A metà giornata il Segretario del tesoro Bessent ci ha messo il suo carico, dichiarando che secondo lui bisognava tagliare a giugno e luglio, e che i tassi dovrebbero essere 150-175 bps più bassi. Secondo lui la Fed dovrebbe tagliare di 50 al FOMC di settembre, e, su questo, la Fed Funds Strip ha iniziato ad attribuire un 1% di probabilità che il taglio sia di questa misura. Ha poi detto che i candidati alla poltrona di Powell sono ora 11. Qualche settimana fa erano 3. L’importante è avere idee chiare.
*BESSENT: SUSPECT COULD HAVE HAD FED CUTS IN JUNE, JULY
*BESSENT: COULD GO INTO A SERIES OF RATE CUTS HERE
*BESSENT: RATE CUTS COULD START WITH 50 BPS IN SEPT.
*BESSENT SUGGESTS FED’S RATE SHOULD BE 150-175 BPS LOWER
*BESSENT: WE HAVE LIST OF CURRENT FED MEMBERS WE’RE LOOKING AT
*BESSENT: WE’VE CAST A WIDE NET, 10, 11 PEOPLE FOR FED
*BESSENT: TRUMP VERY OPEN MINDED ON FED CHAIR PICK
*BESSENT: SEE POTENTIAL FOR MORE SECONDARY SANCTIONS ON RUSSIA
Oggi non erano previsti dati in EU e US (se non il CPI finale tedesco di luglio che ha confermato il dato preliminare come al solito). Wall Street è partita in buon progresso, ma poi sono scattate prese di beneficio e il rally si è un po’ afflosciato. I rendimenti, come in EU, hanno ritracciato quasi interamente i rialzi di ieri. E il Dollaro ha ceduto ulteriore terreno sotto i colpi di Bessent e C.
L’azionario europeo ha ammortizzato bene la perdita di momentum di quello USA, e chiude con buoni progressi, con i rimbalzi corposi di Health Care, Consumer Discretionary e Information Technology a trainare. In chiusura il rimbalzo dei bonds produce un calo dei rendimenti che più che compensa il rialzo di ieri, mentre lo spread Btp ha fatto un nuovo minimo post crisi a 77 bps.

Detto dell’€ che guadagna forte su un Dollaro venduto contro tutto, tra le commodity continua oggi con forza il calo dell’oil, sui minimi da inizio giugno, un occhio agli sviluppi in medio oriente, l’altro all’aumento della produzione OPEC+, e con le possibili sanzioni alla Russia a fare da contorno. Forse anche questo calo ha un ruolo nel ritracciamento odierno dei rendimenti, esaltato dall’illiquidità. Domani avremo i prezzi alla Produzione USA di luglio, e i sussidi di disoccupazione settimanali ad fornire spunti al comparto. Vediamo se il breakout tiene.
Nel frattempo, i giorni scorsi è stata pubblicata la Fund manager Survey di Bank of America e le risultanze parlano di un sentiment abbastanza ristabilito dopo il recente rally, con l’indice aggregato di sentiment che è tornato dalle parti di Febbraio 2025, prima che si iniziasse a intravedere bene la politica commerciale ed estera di Trump.

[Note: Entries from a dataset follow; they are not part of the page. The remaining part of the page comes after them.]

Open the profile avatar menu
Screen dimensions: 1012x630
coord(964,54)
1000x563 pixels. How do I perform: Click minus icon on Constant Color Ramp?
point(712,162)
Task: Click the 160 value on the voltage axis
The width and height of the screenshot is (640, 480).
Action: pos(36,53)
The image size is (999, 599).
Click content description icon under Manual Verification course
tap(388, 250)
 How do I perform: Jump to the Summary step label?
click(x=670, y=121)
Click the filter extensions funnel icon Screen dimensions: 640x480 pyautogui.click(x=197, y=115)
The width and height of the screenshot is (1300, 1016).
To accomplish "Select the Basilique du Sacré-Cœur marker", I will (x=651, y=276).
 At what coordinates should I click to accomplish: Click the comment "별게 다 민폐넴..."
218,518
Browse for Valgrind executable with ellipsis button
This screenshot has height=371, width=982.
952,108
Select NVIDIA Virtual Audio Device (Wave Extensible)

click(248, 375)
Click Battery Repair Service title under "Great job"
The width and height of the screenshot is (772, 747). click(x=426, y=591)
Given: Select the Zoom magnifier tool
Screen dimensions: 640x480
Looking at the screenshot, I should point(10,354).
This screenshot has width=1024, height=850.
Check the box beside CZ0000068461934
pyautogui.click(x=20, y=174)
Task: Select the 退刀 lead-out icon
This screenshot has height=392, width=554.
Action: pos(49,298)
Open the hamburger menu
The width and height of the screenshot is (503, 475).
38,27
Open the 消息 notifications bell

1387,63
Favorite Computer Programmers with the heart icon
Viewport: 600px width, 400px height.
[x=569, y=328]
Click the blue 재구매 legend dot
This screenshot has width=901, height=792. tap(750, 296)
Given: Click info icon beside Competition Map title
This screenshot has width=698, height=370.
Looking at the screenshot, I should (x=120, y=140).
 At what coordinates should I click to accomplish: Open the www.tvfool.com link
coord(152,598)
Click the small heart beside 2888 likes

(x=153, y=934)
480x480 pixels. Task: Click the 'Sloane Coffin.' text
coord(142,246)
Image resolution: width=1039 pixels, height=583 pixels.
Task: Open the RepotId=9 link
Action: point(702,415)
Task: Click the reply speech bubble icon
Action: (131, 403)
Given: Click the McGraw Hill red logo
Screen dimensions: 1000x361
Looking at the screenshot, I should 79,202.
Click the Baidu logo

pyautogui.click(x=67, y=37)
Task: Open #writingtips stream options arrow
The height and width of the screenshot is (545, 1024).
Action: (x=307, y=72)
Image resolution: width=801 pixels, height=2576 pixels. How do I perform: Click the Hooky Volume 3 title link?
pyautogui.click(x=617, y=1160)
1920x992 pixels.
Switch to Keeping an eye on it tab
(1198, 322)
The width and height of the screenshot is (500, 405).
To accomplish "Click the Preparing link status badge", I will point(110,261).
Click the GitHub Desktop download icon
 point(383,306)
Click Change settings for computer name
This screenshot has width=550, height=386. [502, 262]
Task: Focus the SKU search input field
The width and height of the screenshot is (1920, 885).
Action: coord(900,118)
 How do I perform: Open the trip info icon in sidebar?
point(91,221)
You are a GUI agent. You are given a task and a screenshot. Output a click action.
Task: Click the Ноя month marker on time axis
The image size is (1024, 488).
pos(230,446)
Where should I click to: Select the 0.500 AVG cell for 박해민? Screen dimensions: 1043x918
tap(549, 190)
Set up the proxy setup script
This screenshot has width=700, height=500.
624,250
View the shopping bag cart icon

in particolare il cash in portafoglio si conferma al 3.9%, che è sotto il livello di “sell signal” (4.2%) che è infatti scattato a luglio. Ma l’allocation in azionario, per quanto salita, non è ancora su livelli di guardia

Nonostante un riequilibrio nell’ultimo mese, l’allocation resta sovrappesata di Europa e sottopestata di USA (24% netto overweight Eu vs 16% netto underweight USA) e soprattutto di Dollaro. Overweight anche emerging e banche e underweight real estate e, sorprendentemente, Giappone.